## Begin Text extract

I see truth as information which has not been voluntarily deformed at the time of emission. Or, should I say, it is whatever version of reality, thought, ideas, qualia, dreams, or imagination, a particular individual is capable of experiencing and subsequently transmitting without voluntarily deforming it.

This, of course, does not exclude the involuntary deformation of information concerning the object of truth. The information that is emitted by somebody may be totally erroneous but perfectly truthful.

There are as many truths as there are observers and each one may be completely different from all the others, though each observer may be telling the truth from his or her particular perspective. I see truth as a perfectly subjective notion.

Our initial perspective may be false. We may incorrectly interpret what we perceive. Shock or prejudice may prevent us from correctly registering what we perceive. We may suffer a lapse of memory at the time of transmitting the information. We may not employ the correct expressions or be sufficiently precise in relaying the information. Our body language may be inconsistent with our oral expression, etc. All these and many other factors may possibly result in the involuntary deformation concerning the object of truth.

## End Text extract
## Begin Task inputs

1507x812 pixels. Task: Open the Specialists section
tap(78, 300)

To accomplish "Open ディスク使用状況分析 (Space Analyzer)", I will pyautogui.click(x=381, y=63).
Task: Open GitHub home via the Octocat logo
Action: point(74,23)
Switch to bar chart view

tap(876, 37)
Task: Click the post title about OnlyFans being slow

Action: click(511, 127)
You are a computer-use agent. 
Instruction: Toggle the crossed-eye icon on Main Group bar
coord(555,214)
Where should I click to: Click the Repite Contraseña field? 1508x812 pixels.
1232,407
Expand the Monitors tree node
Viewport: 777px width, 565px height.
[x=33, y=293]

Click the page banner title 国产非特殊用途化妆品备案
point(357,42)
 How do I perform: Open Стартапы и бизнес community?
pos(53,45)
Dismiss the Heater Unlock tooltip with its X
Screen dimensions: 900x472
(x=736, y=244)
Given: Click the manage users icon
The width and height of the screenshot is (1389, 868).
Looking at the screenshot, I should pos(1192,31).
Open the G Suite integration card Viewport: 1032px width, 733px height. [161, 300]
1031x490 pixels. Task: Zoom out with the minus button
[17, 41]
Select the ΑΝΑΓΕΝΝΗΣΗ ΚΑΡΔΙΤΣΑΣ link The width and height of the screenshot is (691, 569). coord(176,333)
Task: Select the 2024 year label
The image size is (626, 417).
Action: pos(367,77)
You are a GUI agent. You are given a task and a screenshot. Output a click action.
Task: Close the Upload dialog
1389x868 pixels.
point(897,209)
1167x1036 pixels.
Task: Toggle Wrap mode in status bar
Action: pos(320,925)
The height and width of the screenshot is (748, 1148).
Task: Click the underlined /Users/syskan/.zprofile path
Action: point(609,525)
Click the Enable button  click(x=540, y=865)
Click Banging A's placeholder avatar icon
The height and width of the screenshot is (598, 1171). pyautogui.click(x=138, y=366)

## End Task inputs

__Work to complete__.
[1] Transcribe the entries between the line holding "Task: Click the post" and the line holding "(x=736, y=244)", inclusive.
[2] Write the next part of the passage on truth, picking up right after its final sentence.
The passage on truth and the entries come from unrelated sources.

__Answer list__.
[1]
Task: Click the post title about OnlyFans being slow

Action: click(511, 127)
You are a computer-use agent. 
Instruction: Toggle the crossed-eye icon on Main Group bar
coord(555,214)
Where should I click to: Click the Repite Contraseña field? 1508x812 pixels.
1232,407
Expand the Monitors tree node
Viewport: 777px width, 565px height.
[x=33, y=293]

Click the page banner title 国产非特殊用途化妆品备案
point(357,42)
 How do I perform: Open Стартапы и бизнес community?
pos(53,45)
Dismiss the Heater Unlock tooltip with its X
Screen dimensions: 900x472
(x=736, y=244)

[2]
The star we claim to see may have disappeared from the heavens millions of years ago. That does not alter the fact that we are telling the truth in claiming to see it. The reality is different.

And unless there are other living species, which I ignore, capable of deliberately deforming the information they transmit regarding their perceptions and experiences I consider that truth is a concept that has no existence beyond humanity.

Perhaps you would be kind enough to let me have your definition.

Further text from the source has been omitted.